I remember when the Mets used to have fun in Arizona. From 2005-2008 (otherwise known as “when the Mets were good”), the Mets went 13-2 in Chase Field, outscoring the Diamondbacks by a cumulative score of 113-40. And I think there were a couple of those seasons when the Snakes might have actually been good. But I suspect that even when the Diamondbacks were bad, they weren’t as awful as Arizona is playing right now. It’s nice to see them on the schedule this early when the Mets could really use a boost.
And boost they did, as they climbed to the .500 mark for the first time since Jerry Manuel decided to make Jenrry Mejia a mop-up reliever.* And Mejia, despite Snoop’s efforts to ruin him pitched very well on Tuesday with five scoreless innings, walking two and giving up two hits in 77 pitches. Of course, he had to leave because of a blister on his right middle finger the size of Godzilla. The upside is that if Mejia decides to send Manuel a very special message, it’ll be redder and bloodier.

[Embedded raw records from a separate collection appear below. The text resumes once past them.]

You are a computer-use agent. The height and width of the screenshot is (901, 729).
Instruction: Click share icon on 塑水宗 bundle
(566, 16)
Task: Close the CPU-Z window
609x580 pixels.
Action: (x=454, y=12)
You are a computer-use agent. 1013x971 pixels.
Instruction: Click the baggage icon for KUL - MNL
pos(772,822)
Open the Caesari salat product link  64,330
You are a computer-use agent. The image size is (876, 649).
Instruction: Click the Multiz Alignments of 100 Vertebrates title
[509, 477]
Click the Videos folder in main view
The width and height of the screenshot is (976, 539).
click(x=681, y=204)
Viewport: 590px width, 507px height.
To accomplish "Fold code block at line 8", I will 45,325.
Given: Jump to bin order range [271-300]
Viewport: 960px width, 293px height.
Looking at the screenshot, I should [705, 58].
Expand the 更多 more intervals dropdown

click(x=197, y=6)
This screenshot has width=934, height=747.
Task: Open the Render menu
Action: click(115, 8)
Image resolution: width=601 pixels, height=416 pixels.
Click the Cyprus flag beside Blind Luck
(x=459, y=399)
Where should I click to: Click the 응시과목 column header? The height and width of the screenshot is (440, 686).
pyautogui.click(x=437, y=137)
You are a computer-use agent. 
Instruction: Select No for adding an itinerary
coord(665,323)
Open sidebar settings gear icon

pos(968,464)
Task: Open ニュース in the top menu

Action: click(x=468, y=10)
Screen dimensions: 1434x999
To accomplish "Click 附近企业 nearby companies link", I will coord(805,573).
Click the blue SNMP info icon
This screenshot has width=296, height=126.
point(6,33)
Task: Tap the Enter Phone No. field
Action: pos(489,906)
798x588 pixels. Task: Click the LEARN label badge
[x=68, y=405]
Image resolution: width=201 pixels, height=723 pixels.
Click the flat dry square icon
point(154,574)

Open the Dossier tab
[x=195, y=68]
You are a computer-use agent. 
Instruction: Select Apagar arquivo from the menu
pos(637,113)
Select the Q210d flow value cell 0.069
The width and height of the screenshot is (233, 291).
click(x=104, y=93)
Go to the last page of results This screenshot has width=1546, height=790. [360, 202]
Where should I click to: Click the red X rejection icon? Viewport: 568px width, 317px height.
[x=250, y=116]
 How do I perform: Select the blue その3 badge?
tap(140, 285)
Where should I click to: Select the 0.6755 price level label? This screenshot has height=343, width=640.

Speaking of injuries, it was indeed Kirk Nieuwenhuis who came up to the big club to replace the injured Juan Lagares after Cyborg tore up Vegas the way Mejia tore up his blister. And Kirk didn’t disappoint, going 3-for-5 with three RBI and a home run into the swimming pool. (The ball was retrieved and brought to the Diamondbacks dugout, where it was reprimanded by the team.) He led the way in the Mets’ 9-0 win, and the most surprising aspect of it all was that it came against Bronson Arroyo. Arroyo was 8-3 with three complete games, a shutout, and a WHIP of 1.08 before Tuesday night’s pool party.
The only question now, according to Gary Cohen, is what happens to Chris Young if Kirk Nieuwenhuis stays hot? To which I respond … until when, Friday? When Chris Young comes back? And if Kirk Nieuwenhuis stays hot, is that the “world shaking event” that last night’s blood moon was supposed to foretell?
The only downside was that Oliver Perez faced the Mets for the first time since 2004, and pitched two shutout innings against them. (And that was backed up by a scoreless inning from J.J. Putz, which turned this game into the end of the Starsky and Hutch movie where Paul Michael Glaser and David Soul showed up.) Winning 9-0 and not scoring at least three runs off Perez is akin to the Jets going 14-2 and losing to the Dolphins three times (once in the playoffs). It’s bitter-sweet because that bum, who only seems to pitch well when he’s pitching for a meal, deserved to be pulled from the game by Kirk Gibson in full view of everyone.
Then again, Oliver Perez is Kirk Gibson’s karma comeuppance for 1988.
*It only seems like it. Actually, it seems longer.